When the news of Chernobyl first hit in 1986 in western media, the hysteria was instantaneous. UK and US tabloids suggested thousands were already dead, and the lives of millions could be endangered, including those in Western Europe as clouds of radiation drifted westward. These exaggerations weren't helped by the USSR falsely claiming everything was fine when tests showed otherwise.
The result is that many know of Chernobyl, but few know how things turned out after the events of the finale. While the series attempts to clear up some of the misinformation, those who are curious about how things stand today still have questions.

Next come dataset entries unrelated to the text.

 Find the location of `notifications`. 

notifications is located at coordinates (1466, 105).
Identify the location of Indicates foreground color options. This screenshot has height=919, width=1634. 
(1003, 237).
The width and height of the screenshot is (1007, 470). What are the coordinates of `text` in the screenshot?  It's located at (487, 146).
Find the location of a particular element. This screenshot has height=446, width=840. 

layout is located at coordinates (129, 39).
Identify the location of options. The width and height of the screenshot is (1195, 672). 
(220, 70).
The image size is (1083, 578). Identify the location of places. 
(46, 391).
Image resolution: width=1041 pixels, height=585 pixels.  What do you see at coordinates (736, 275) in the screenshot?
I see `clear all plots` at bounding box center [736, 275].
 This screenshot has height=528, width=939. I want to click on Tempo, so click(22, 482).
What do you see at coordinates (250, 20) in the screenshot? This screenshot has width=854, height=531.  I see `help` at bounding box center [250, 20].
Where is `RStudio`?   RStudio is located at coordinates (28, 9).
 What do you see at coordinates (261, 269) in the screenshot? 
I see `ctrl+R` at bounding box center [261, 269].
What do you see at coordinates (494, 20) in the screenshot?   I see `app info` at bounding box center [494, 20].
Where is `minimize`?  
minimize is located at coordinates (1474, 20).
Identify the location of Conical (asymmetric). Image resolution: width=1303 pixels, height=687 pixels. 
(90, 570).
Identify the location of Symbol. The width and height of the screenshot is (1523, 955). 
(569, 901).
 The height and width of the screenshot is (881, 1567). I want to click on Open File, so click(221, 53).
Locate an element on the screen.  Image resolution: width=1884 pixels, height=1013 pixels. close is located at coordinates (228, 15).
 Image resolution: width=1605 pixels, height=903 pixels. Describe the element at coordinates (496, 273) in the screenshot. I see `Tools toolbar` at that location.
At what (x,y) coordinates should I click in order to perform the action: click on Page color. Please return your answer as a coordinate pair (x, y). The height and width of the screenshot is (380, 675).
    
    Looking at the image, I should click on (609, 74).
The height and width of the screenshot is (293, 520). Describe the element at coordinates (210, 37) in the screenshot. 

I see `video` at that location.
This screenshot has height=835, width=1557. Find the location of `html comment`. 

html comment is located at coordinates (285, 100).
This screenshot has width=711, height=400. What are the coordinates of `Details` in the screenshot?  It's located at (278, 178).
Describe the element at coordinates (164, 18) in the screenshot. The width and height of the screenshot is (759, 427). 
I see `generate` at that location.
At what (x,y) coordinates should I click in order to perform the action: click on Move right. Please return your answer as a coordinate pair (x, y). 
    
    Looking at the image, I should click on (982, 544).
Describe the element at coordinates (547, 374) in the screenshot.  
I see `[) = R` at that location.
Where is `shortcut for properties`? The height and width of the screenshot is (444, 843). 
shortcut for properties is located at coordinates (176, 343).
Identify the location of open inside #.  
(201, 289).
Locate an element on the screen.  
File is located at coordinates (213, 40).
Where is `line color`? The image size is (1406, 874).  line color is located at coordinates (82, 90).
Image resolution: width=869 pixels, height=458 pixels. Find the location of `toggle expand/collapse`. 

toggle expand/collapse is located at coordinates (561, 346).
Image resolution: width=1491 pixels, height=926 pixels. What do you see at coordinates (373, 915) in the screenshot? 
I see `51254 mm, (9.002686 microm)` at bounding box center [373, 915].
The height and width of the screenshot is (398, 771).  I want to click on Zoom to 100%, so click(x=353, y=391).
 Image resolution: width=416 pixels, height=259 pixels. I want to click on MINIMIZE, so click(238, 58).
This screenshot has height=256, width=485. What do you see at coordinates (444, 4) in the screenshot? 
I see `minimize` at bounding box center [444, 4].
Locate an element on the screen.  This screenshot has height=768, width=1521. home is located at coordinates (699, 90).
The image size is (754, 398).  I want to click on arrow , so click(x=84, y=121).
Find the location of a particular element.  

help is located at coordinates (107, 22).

1. How Many People Died Because of Chernobyl?
It's a complicated question because the effects of radiation aren't easy to track.
- The Russian official death toll is 31. Those are the deaths directly stemming for the accident.
- Nuclear activists say 93,000. This is the "inclusive" number, aka anyone living anywhere near the fallout zones who died of cancer, whether it can be proven as caused by Chernobyl or not.
- The most commonly accepted number is ~4,000, aka deaths that can be reasonably tied back: For example, the people on the bridge, Lyudmilla Ignatenko's child who died four hours after being born, Legasov's death, etc.
2. What Happened To The Men On Trial?
The USSR charged Viktor Bryukhanov, Nikolai Fomin, and Anatoly Dyatlov for Chernobyl. Though the explosion was not entirely their fault, all three contributed by creating a lax safety culture and lying to cover it up. All three were sentenced to 10 years hard labor.
All three served less than five years. Fomin attempted suicide and was moved to a mental institution. Dyatlov's health issues from the fallout meant he spent lots of his sentence hospitalized. All three were released in 1991, given amnesty upon the dissolving of the USSR.
3. What Happened To Boris Shcherbina?
In the finale, Boris tells Legasov he's been given a year to live. He did better than predicted. Despite his illness, in 1988, he was put in charge of cleaning up the Armenia earthquake disaster. Due to the lessons he learned from Chernobyl, he insisted on bringing in international help to find survivors, saving dozens of lives.
He succumbed to his radiation illness in 1990.
4. When Will Chernobyl Stop Being Radioactive?
This too is a complicated question.
- The most common answer is 20,000 years. But that's "the elephant's foot" aka, the melted remains of the reactor core, which is now housed in a state of the art containment structure as of 2018.
- In some areas, the answer is several hundred years. Those are the spots where pieces of the reactor fell in the explosion. They have been buried, but are still leaking into the surrounding land.
- Most of the current "Exclusion Zone" will supposedly be fine in 20 years, now that the new containment structure is up.
- In fact, some people have already started to return, believing it is "safe enough." Most of these are elderly people, who see themselves as going home to die anyway.
5. Could Another Chernobyl Happen Today?
Nuclear power plants may have halted construction post-Chernobyl, but they didn't all disappear overnight. There are still 10 RBMK-1000 reactors in use in Russia right this second. Other water-based nuclear reactors are operating around the world. In 2011, the Fukushima power plant in Japan had a Chernobyl-level meltdown after a tsunami.
The difference between Fukushima and Chernobyl: Japan was open about the calamity. Help raced in from around the world to contain Fukushima, which is why there were zero deaths.
Another nuclear disaster could happen at any time, anywhere in the world. But another Chernobyl? That will only happen if people respond to it with lies and fear.